Das tranças nagôs aos coquinhos, a pesquisadora Mari Santos, 41, abusava dos penteados quando era pequena. Porém, depois de férias na casa de uma tia, voltou com os cabelos curtos e alisados. “Ela não conseguia lidar com meu cabelo”, conta. Por sua vez, a redatora Joana Mendes, 36, também passou por esse processo de alisamento bem cedo: começou aos 9 anos e não parou até os 22.
Juntas, Mari e Joana escreveram o “Manual de Penteados para Crianças Negras” (ed. Companhia das Letrinhas), um livro que reúne penteados para o público infantil e a história de cada um deles. O lançamento será no sábado (9), na Bienal do Livro de São Paulo, e, livrarias, a obra, publicada pelo selo infantil da Companhia das Letras, poderá ser encontrada a partir do dia 21 de julho.
“Esse livro representa o resgate da liberdade que eu tinha na infância. Entramos em um sistema de se encaixar em um padrão, de ter que domar o cabelo, de alisar”, afirma Mari.
“Quando eu era criança, teve um corte que ficou bastante famoso chamado asa-delta, que todos os menininhos usavam por causa da Malhação. Mas você não via as crianças pretas usando porque é um outro formato de cabelo, é outra forma. E não existiam referências para elas. A ideia deste livro partiu desse questionamento”, diz.
As autoras se conheceram, lembra Joana, em uma agência de publicidade em que ambas trabalhavam como diretoras criativas. “Uma pessoa conhecida em comum nos apresentou, já que são poucas as pessoas negras em ambientes corporativos como aquele. Nos sentamos em um café, e a Mari já me contou que tinha vontade de fazer um projeto como esse”, conta a redatora.
O projeto não encontrou dificuldades para se viabilizar —pelo contrário, foi aprovado na primeira editora em que as autoras apresentaram a ideia em 2019. O que demonstra, diz Mari, o interesse pelo tema e uma geração mais nova e mais preparada para lidar com esses assuntos.

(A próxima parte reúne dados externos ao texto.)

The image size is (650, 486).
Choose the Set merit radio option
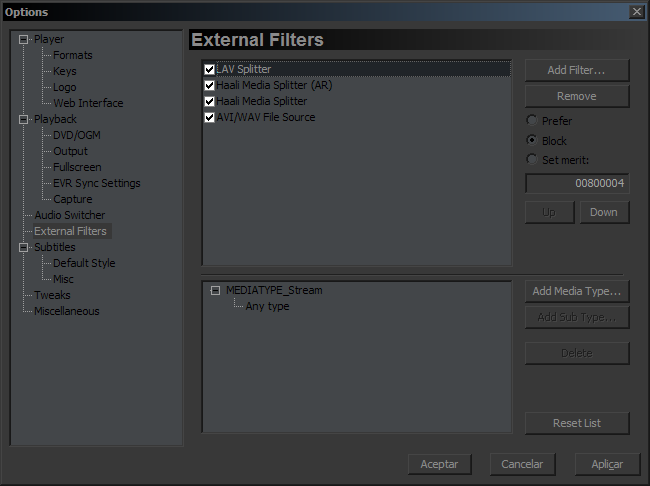[x=532, y=159]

“Tenho muitas crianças pretas no meu convívio, sobrinha, filhos dos meus primos, de amigos. Vejo uma geração que é um reflexo dos pais, que estavam na mesma busca de encontrar suas raízes, saber de onde vem, encontrar sua negritude. Estamos buscando, aos tropeções, saber onde está a nossa história. E tudo está muito baseado na oralidade. Então a ideia deste livro é trazer mais inclusão, impulsionar essa geração que está vindo mais questionadora, que sabe da sua negritude.”
para os pais e cuidadores dessas crianças. Para interromper um ciclo de estupidez que cometeram, como alisar o cabelo porque não sabiam lidar com eles. Se essa informação tivesse sido difundida, talvez não teríamos os problemas de autoestima que temos hoje”, afirma Mari.

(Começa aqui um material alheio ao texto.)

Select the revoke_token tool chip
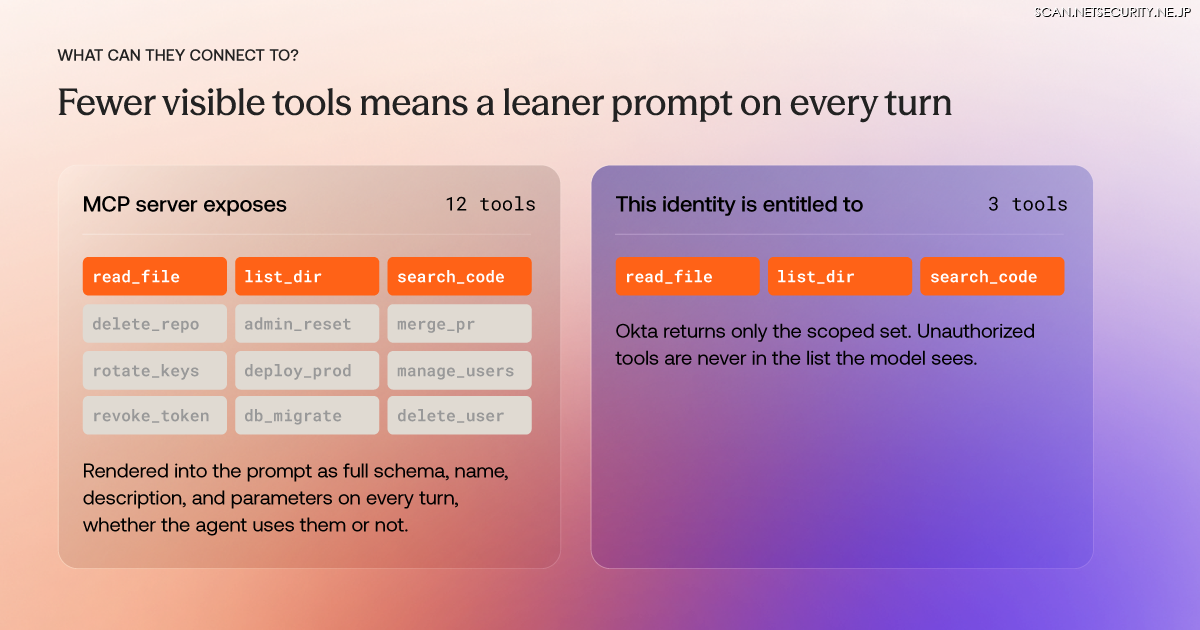Screen dimensions: 1200x630 (x=155, y=416)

“Criamos um projeto para as crianças. E, de certa forma, estamos compensando também as crianças que fomos.”
“Se minha mãe tivesse um manual como esse, talvez ela tivesse tido recursos para lidar com o dia que cheguei da escola triste dizendo que o cabelo das meninas chegava até a bunda e o meu não”, relembra Joana. “Talvez ela respondesse: ‘Vou te levar para trançar o cabelo e o seu vai chegar nesse comprimento também'”, diz a autora.
Um mundo para novas texturas e cores –e sem gênero
Assim que parou de alisar os cabelos, Joana se jogou em um mundo de novas cores, texturas e formas de lidar com os fios que até então ela desconhecia.
“É um processo muito difícil porque, quando você para de alisar o cabelo, não sabe como ele é e não acha cabeleireiro que corte do jeito que acha legal. Então fiz muitas experimentações: pintei de várias cores, fiquei careca, fiz tranças. Não passava muito tempo com o mesmo cabelo. Descobri que tem muitas, muitas perspectivas de um cabelo que está vivo”, conta.
Essas experiências pessoais ajudaram na concepção do livro. Mas o conteúdo, contam as autoras, veio de muito estudo. Desde que apresentaram o tema até a publicação, foi um ano e meio de pesquisa sobre penteados de diferentes países, informações em livros, em português e inglês, e de cursos com cabeleireiras.
A obra traz penteados que podem ser usados independentemente do gênero da criança. “Tivemos uma preocupação grande com isso”, conta Mari.
Por isso, foi importante trazer ilustrações —feitas pela designer Flávia Borges— com representação de garotos nos desenhos.
“Geralmente, a opção que meninos negros tinham era o cabelo raspado, durante muitos anos foi e ainda é assim”, aponta Joana.
“Filmes como ‘Pantera Negra’ mudaram essa representação e trouxeram mais possibilidades. Então também tem, no livro, esse convite para que pais e cuidadores pensem que existem mais opções do que o cabelo raspado —que é, de certo modo, uma forma de apagamento da nossa história”.